LE and the D.A.'s office feel immense pressure in high-profile cases to demonstate progess, make arrests and gain indictments. To achieve pressure relief, it's common for them to leak the names of persons of interest (suspects) and evidence to the media as soon as they have something new. Defense counsel more often arrives later and are less prone to let the cat-out-of-the bag if they have exculpatory or exonerating evidence that is unknown to the public.

(For example, consider what took place in OJ's murder trial as time passed.)

I respect your experience and this is most likely true. However, all the name leaking and innuendo on suspects has been done by the defense in this case. By using every imaginable delay tactic and parading themselves in front of the media at every given opportunity, this defense, when the case finally gets to trial may find that the cat they finally let out of the bag has simply suffocated.

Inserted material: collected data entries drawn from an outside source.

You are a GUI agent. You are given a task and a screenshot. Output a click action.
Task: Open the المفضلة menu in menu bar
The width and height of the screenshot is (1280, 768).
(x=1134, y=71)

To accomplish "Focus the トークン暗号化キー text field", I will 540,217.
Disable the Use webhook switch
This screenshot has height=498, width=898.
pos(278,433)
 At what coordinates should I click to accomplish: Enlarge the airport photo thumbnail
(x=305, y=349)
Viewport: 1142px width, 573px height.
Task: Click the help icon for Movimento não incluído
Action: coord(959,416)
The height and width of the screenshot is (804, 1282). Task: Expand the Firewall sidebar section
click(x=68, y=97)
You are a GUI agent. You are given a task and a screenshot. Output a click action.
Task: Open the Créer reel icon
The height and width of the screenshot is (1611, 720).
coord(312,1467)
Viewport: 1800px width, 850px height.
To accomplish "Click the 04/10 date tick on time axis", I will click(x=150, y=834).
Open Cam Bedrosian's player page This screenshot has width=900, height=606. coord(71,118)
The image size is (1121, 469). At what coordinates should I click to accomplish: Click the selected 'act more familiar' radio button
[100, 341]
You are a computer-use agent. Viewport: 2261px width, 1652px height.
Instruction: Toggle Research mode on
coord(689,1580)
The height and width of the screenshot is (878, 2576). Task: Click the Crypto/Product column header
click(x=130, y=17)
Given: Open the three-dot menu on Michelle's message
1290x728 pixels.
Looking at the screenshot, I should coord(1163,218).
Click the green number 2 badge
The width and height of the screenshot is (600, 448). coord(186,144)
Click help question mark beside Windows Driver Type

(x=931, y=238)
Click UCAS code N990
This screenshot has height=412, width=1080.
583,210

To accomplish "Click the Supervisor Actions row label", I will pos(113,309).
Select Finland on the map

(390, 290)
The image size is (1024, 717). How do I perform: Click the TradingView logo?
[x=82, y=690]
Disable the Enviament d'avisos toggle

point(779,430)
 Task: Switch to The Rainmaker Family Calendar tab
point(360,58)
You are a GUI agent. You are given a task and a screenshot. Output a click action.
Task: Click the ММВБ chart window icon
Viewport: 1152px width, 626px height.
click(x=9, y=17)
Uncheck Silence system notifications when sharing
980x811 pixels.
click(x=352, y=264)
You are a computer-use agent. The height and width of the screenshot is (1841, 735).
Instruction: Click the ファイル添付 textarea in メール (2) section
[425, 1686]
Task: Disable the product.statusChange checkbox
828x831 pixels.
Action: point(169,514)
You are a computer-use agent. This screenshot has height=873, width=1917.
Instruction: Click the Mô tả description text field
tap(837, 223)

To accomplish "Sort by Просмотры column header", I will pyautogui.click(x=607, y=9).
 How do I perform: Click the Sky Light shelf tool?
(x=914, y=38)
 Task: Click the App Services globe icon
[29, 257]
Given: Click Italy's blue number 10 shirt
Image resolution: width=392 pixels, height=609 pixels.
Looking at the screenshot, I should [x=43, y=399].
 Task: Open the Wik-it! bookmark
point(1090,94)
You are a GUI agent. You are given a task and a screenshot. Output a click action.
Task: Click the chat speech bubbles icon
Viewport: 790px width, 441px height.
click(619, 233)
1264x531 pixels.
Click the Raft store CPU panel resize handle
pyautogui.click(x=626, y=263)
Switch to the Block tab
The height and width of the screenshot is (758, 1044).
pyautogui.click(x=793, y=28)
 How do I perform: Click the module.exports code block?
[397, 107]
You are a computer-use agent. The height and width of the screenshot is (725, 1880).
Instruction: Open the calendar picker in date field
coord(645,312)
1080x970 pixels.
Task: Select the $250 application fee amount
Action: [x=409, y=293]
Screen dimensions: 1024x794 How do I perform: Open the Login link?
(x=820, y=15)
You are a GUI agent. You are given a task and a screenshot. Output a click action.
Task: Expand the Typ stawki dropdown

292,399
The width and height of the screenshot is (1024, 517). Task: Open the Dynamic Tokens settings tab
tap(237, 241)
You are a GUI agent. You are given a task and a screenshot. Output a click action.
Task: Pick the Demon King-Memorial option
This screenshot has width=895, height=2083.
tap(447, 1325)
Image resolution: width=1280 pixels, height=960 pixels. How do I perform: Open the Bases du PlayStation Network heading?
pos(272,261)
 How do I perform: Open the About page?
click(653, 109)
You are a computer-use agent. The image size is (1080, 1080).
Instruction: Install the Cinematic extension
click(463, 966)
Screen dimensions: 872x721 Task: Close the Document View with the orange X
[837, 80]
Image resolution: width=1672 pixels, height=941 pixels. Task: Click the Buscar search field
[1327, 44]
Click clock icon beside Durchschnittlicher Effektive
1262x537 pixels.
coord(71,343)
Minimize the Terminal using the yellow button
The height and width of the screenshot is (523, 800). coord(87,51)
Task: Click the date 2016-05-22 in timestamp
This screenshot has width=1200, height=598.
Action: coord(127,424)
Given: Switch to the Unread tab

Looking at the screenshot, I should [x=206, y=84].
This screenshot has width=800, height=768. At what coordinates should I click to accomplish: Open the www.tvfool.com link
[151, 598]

(and I tend to agree with Bugliosi's excellent vivisection of that trial in his book about the same, and his contention of how poorly the prosecution team performed as one of the significant reasons for OJ's acquittal in the criminal case).
 
(snipped)

SNIP

But according to your previous posts, I guess any explanation that the defense offers has to be given more merit than what the SA has to offer.

SNIP

I never said nor implied that more merit has to be given to "any" defense explanation. What has been most discussed is the instruction that only relates to a particular condition; i.e., when the prosecution and the defense both provide reasonable explanations.

HTH
 
Guilty. As interesting as some of the alternate theories have been, I just can't see a resonable situation where a mother doesn't report her kid missing, or injured, unless she has something to hide.

Consider that Casey might have hoped to hide something other than that she committed a premeditated murder.
 
Bu, Princess, if there was an explanation that exonerates KC, as JB has hinted, he could go to LE and spring her right this minute.

Not necessarily. The explanation might be such that it is best presented in court.